Generalizability theory extends classical reliability by examining how scores generalize across multiple measurement facets (items, raters, occasions, contexts). It decomposes variance into components from persons, each facet, and their interactions, providing nuanced reliability estimates for different testing conditions.
Design and conduct a simple G-study identifying facets and collecting data, then use results to conduct D-studies examining how test design decisions affect generalizability.
Generalizability theory replaces classical reliability entirely. Both frameworks are useful depending on context. Confusing G-coefficients with traditional reliability indices; g-coefficients address specific generalization questions.
Classical test theory (CTT) gives you one number for reliability: the ratio of true-score variance to observed-score variance. That number is powerful but opaque. It tells you how reproducible scores are, but not *why* they vary or *across what circumstances* they generalize. When a teacher rates students' essays, scores vary because students differ in writing ability — but they also vary because raters use the rubric differently, because some essay prompts are harder than others, and because all of these factors interact. CTT lumps all of this into a single "error" bucket. Generalizability theory (G-theory) opens that bucket.

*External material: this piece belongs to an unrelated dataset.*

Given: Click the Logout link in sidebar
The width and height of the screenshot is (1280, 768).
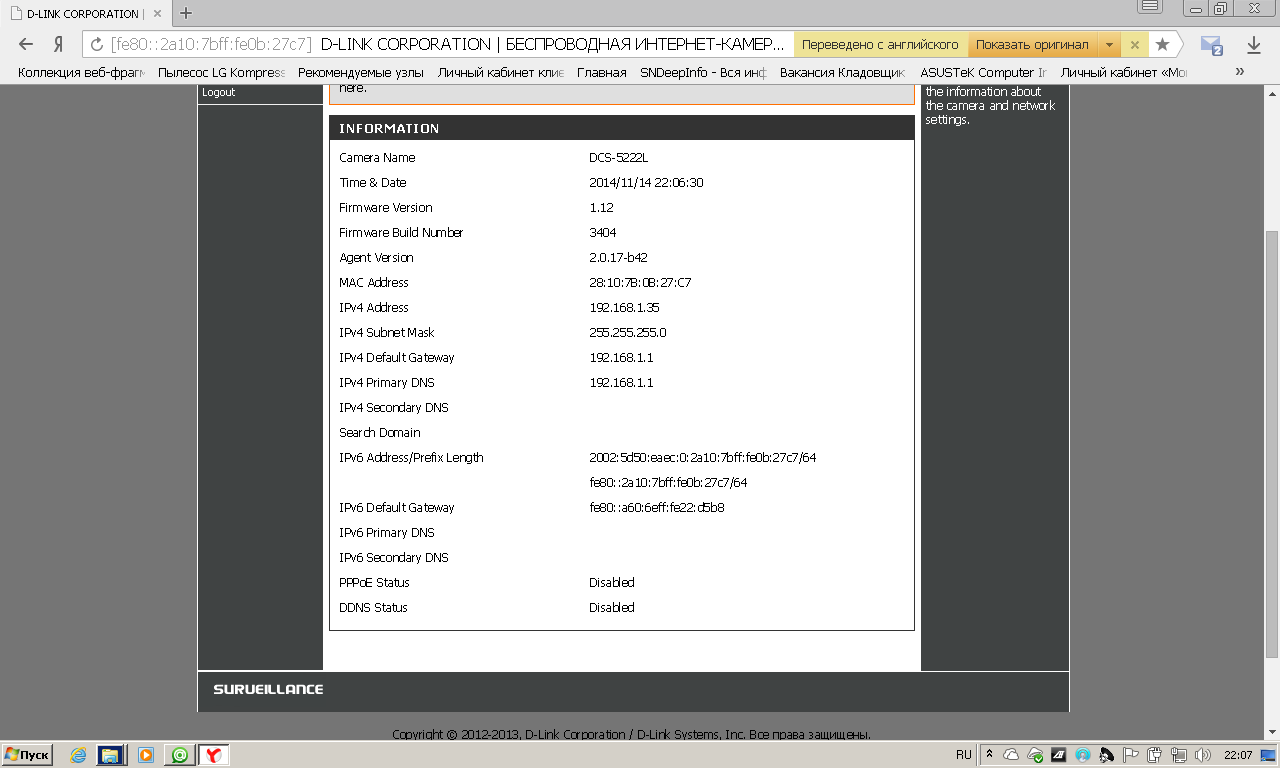Looking at the screenshot, I should tap(218, 92).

The core move of G-theory is to treat the measurement situation as a design in the ANOVA sense, which you know from your work with one-way ANOVA. Just as ANOVA partitions total variance into between-groups variance and within-groups variance, G-theory partitions total score variance into components attributable to persons (the object of measurement), each facet of the measurement design, and their interactions. A facet is any systematic source of variation in the measurement conditions — raters, items, occasions, testing sites, and so on. Running a G-study (generalizability study) means collecting data across multiple conditions of each facet and estimating the variance each source contributes.
Suppose you run a G-study where 50 students each write two essays, and two raters score all essays. Your ANOVA-like decomposition might show: 40% of variance is attributable to persons (good — this is the signal), 15% to items (one prompt is harder than the other), 10% to raters (one rater scores more harshly), 20% to the person × item interaction (some students are relatively better on one prompt type), and 15% to the person × rater interaction (raters rank students inconsistently). Now you can ask targeted questions: which facet contributes most to measurement noise? How much can you reduce error by adding more raters vs. more items?

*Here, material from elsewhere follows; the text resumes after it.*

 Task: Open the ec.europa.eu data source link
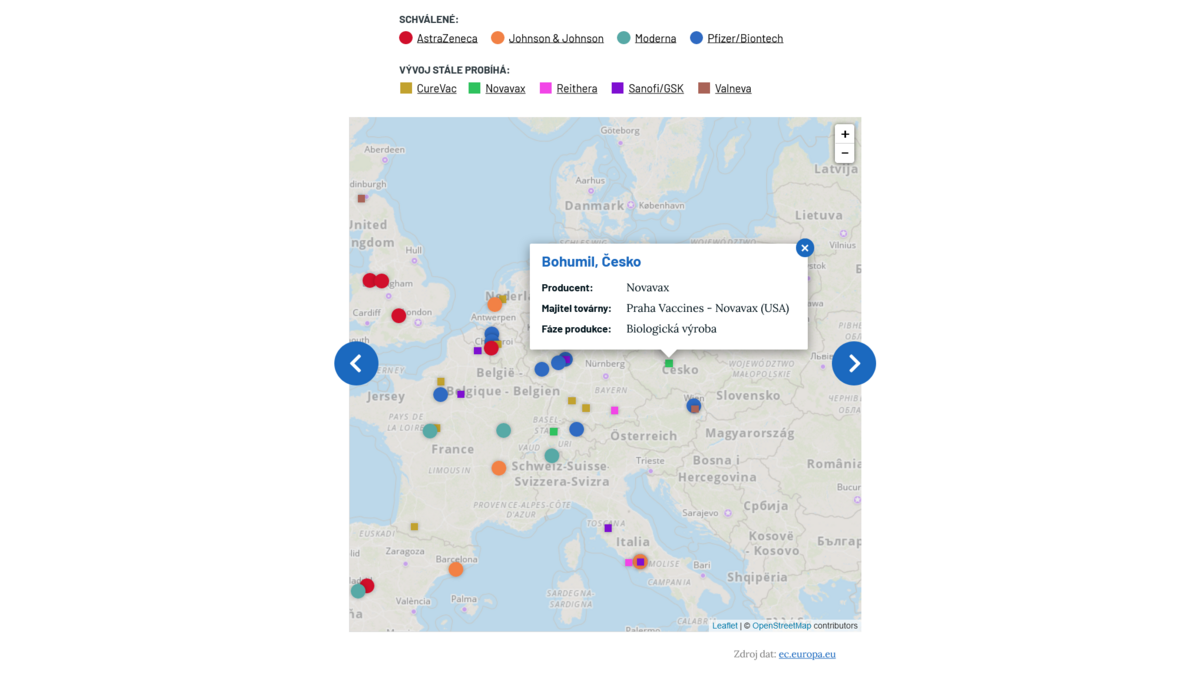click(807, 654)
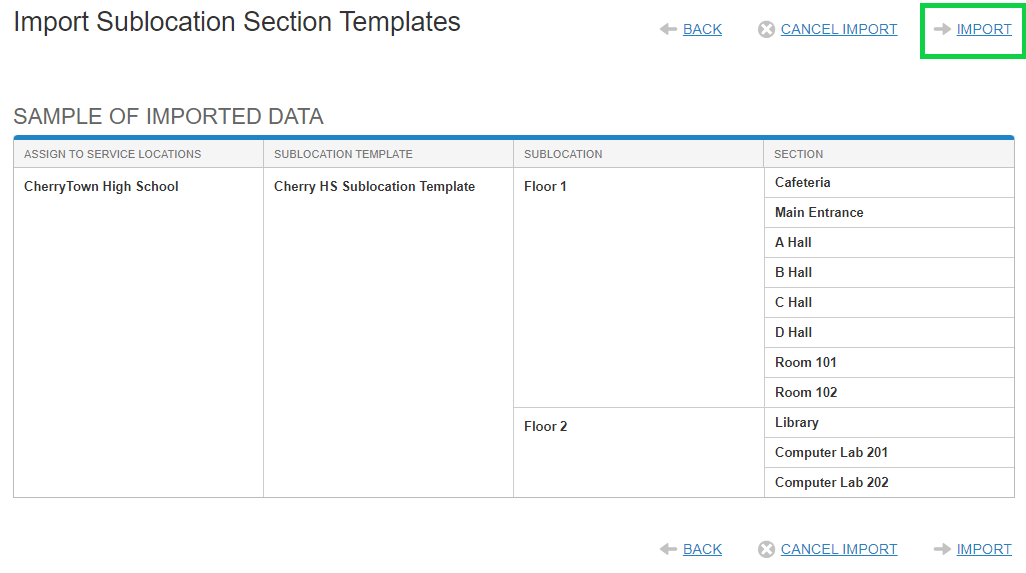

That targeted question is answered by the D-study (decision study). A D-study uses the variance components from the G-study to forecast how reliability — expressed as a generalizability coefficient, G — would change under different testing conditions. If you doubled the number of raters from 2 to 4, how much would G improve? If you added 3 more essay prompts? The D-study lets you optimize test design before actually running the test. The generalizability coefficient is analogous to Cronbach's alpha, but it is specific to the facets and number of conditions you are generalizing across — which is why G-coefficients answer specific generalization questions rather than providing a single context-free reliability number.

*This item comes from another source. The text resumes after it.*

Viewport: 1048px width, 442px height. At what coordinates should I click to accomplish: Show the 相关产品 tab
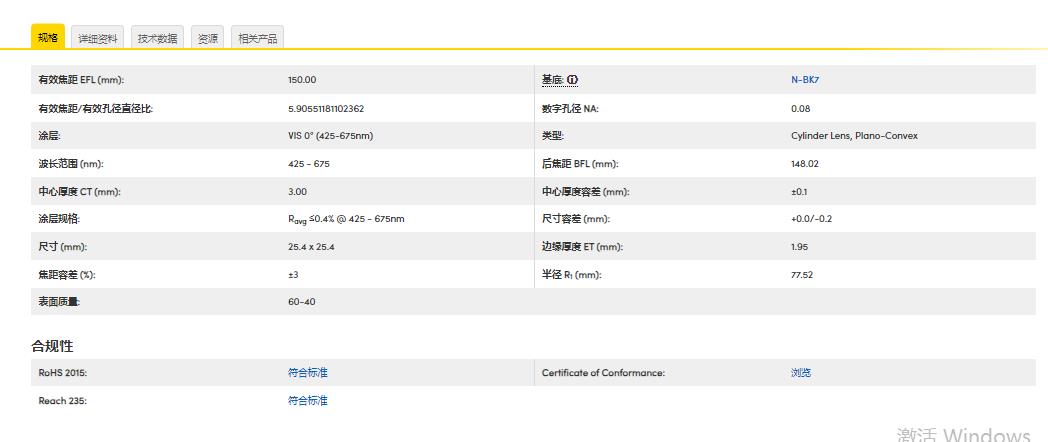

The practical takeaway is that CTT and G-theory are complementary tools. CTT is simpler and sufficient when you only care about overall score reproducibility and have a single source of error (items). G-theory becomes indispensable when your measurement involves multiple facets — any time raters, occasions, or varying contexts are part of the design — because only G-theory can tell you which facet is the bottleneck limiting reliability, and what redesigning the test around that bottleneck would cost or save.